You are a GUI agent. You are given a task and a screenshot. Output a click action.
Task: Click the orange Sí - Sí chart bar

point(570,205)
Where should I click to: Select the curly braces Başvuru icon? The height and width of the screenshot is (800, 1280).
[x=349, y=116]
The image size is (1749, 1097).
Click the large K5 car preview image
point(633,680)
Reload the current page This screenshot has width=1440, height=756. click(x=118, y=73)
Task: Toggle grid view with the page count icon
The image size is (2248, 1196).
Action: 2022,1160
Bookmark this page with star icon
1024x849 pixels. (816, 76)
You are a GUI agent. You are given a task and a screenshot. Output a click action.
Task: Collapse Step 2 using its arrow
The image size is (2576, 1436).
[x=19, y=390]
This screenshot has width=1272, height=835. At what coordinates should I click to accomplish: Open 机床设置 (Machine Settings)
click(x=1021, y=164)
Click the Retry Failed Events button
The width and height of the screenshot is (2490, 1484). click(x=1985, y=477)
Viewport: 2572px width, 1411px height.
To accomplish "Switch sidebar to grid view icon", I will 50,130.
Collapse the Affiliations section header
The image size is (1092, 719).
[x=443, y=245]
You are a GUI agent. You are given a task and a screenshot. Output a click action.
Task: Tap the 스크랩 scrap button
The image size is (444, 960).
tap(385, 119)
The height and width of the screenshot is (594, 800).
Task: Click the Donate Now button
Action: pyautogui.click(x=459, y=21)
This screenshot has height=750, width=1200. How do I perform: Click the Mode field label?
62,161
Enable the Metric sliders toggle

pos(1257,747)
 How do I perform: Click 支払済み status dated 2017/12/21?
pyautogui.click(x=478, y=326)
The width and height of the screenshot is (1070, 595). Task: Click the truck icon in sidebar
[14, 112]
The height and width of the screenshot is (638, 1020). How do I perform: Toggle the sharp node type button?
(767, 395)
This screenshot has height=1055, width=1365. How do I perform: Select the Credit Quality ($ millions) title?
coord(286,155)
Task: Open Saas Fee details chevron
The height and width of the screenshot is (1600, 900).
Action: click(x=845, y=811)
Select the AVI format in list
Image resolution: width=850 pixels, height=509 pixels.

────────────────────

TASK STATEMENT => How many lines in the items above contain the string "should"? Case counts. Reply with the number alone.

REPLY => 2